Assay method for mitochondrial sterol 27-hydroxylase with 7α-hydroxy-4-cholesten-3-one as a substrate in the rat liver

Abstract

Mitochondrial sterol 27-hydroxylase (EC 1.14.13.15) is an important enzyme, not only in the formation of bile acids from cholesterol intermediates in the liver but also in the removal of cholesterol by side chain hydroxylation in extrahepatic tissues. The enzyme has been assayed by complicated methods using radiolabeled substrates or deuterium-labeled tracers. These methods may be inaccurate for measuring enzyme activity, because the amount of electron-transferring proteins may be insufficient for maximal velocity. To solve this problem, after solubilization of the enzyme from rat liver mitochondria with n-octyl-β-D-glucopyranoside (OGP), we measured the enzyme activity by incubating the solubilized enzyme with saturated amounts of electron-transferring proteins. In our assay system, using 7α -hydroxy-4-cholesten-3-one (HCO) as a substrate, we could easily measure the product, 7α,27-dihydroxy-4-cholesten-3-one, with HPLC monitoring absorbance at 240 nm.
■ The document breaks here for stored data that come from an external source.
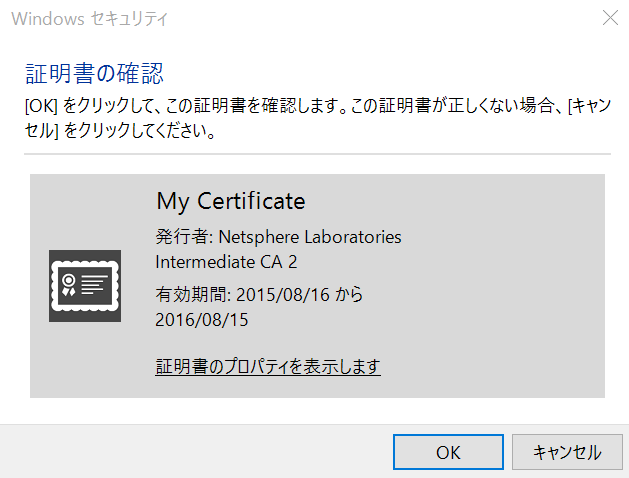Close the Windows セキュリティ dialog with X
Screen dimensions: 629x478
(x=610, y=18)
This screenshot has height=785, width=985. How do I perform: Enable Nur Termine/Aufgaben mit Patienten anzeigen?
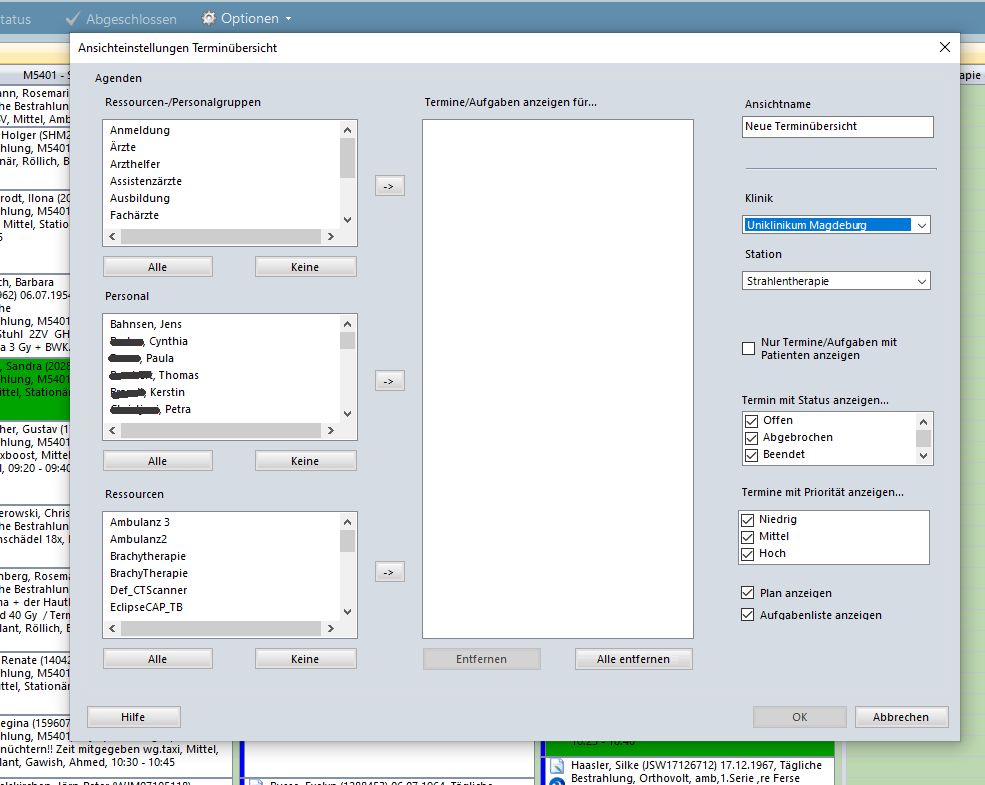pyautogui.click(x=748, y=348)
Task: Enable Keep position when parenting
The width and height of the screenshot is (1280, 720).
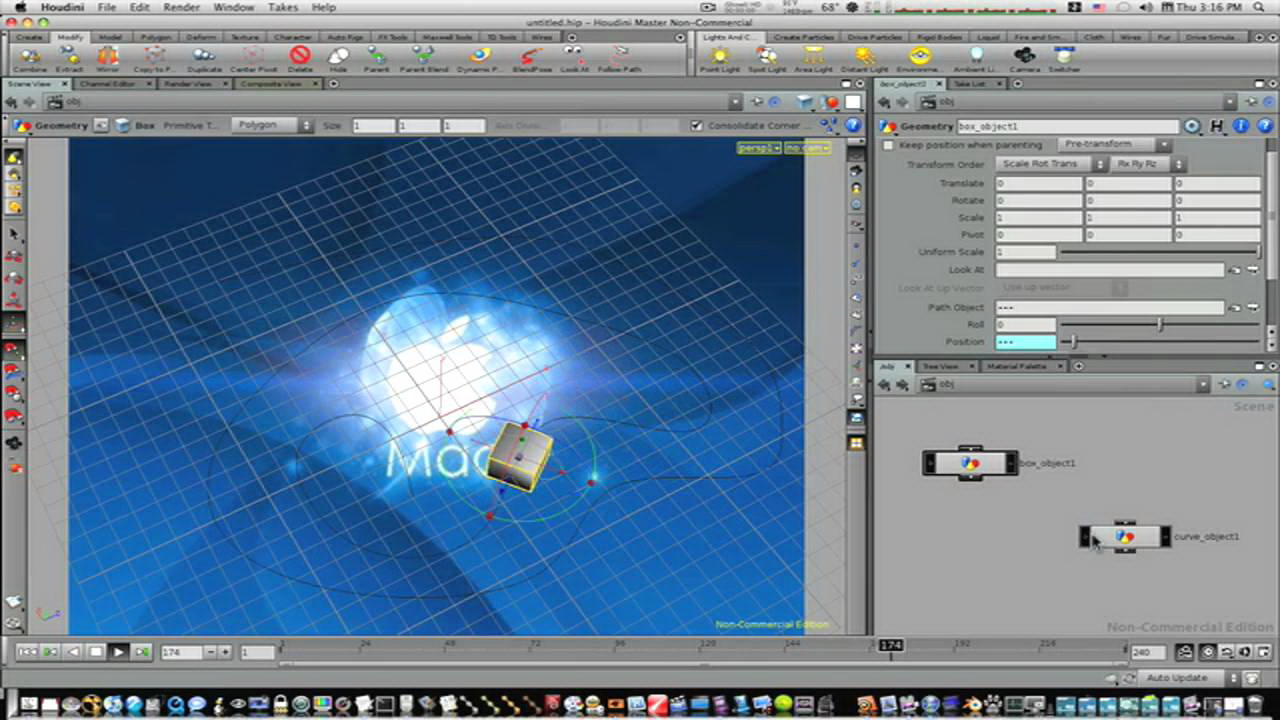Action: coord(888,145)
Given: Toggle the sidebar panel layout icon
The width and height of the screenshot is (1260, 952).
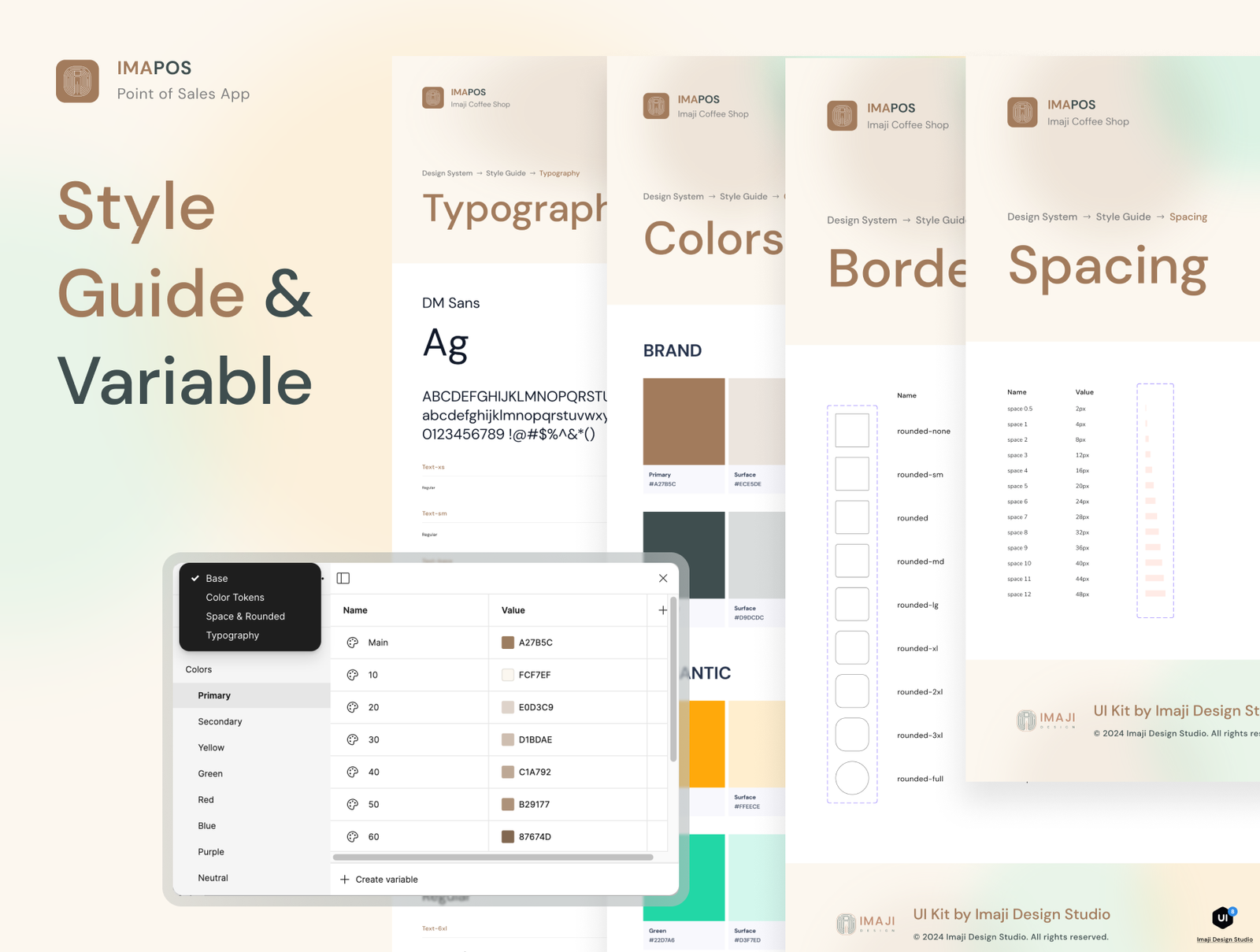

The product formation was proportionate to the time up to 5 min and the protein concentration up to 0.5 mg of protein/ml. The maximal velocity of the enzyme was 1.1 nmol/min/mg of protein, which was 4- to 16-fold higher than previously reported values. A simple and accurate assay method for sterol 27-hydroxylase in rat liver mitochondria is herein described.